One of the first people to crack the industry was Arthur George “Art” Smith, a designer and one of few black students in the 1920s to graduate from Cooper Union.

jewelry drip
Winifred Mason and her Haitian inspired work, 1946. (Image courtesy of pics+brushes).

Art formed a network of mentors that included the legendary Winifred Mason. Mason is considered the first commercial African-American jeweler in the United States. 

In an industry that typically requires immense wealth to access training as well as material, the relationship between academic opportunity and Black jewelry designers is immensely important.

Thus, jeweler Melanie Eddy pointed out that not one Black student has graduated from Central Saint Martins with a jewelry design MA in the six years she has taught there. 

Today a scholarship exists in Art’s name at the Fashion Institute of Technology for Black students in the school’s Jewelry Design program.

jewelry drip
Rick Ross’s jewelry drip designed by Rick Ross (chain), estimated at $1,500,000. (Image courtesy of Getty Images).

And, despite the appropriation of culture and resources in a predominantly white industry, Black designers persevere and they will keep on contributing to the jewelry drip.


The revolution

Jameel Mohammed, the founder of the world-famous Khiry, continues to revolutionize what high fashion jewelry means and looks like.

Adorning celebrities and politicians alike are Mohammed’s highly curated pieces celebrating symbols of diaspora – from hoop earrings to silhouettes of Black historical figures.

It’s about creating cultural change through the creation of tangible, desirable objects.

Mohammed for i-D magazine, 2020
jewelry drip
Indya Moore in custom Areeayl Goodwin jewelry drip on the Fashion Media Awards carpet, 2019. (Image courtesy of Paper Magazine.)

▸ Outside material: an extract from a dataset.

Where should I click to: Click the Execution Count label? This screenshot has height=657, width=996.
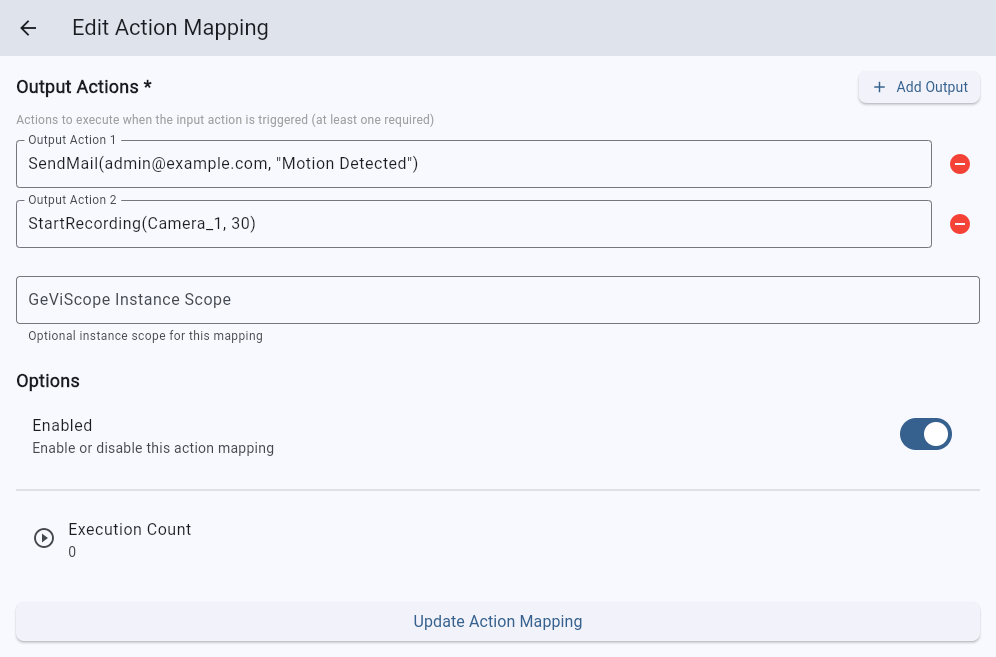pyautogui.click(x=129, y=529)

Areeayl Goodwin made a name for her brand Beads Byaree, when Indya Moore wore waist-skimming earrings framing 17 Black trans women murdered in the US in 2019 alone.

Goodwin’s work is a testament to art that has the agency to take on radical storytelling. Hip-hop drip mainstays like Jacob the Jeweler and Ben Baller continue to shape jewelry on the East and West coast. 

The history of drip tells the story of perseverance and vision. With talented Black designers taking center stage in the jewelry game, the future looks bright and shiny for drip in jewelry.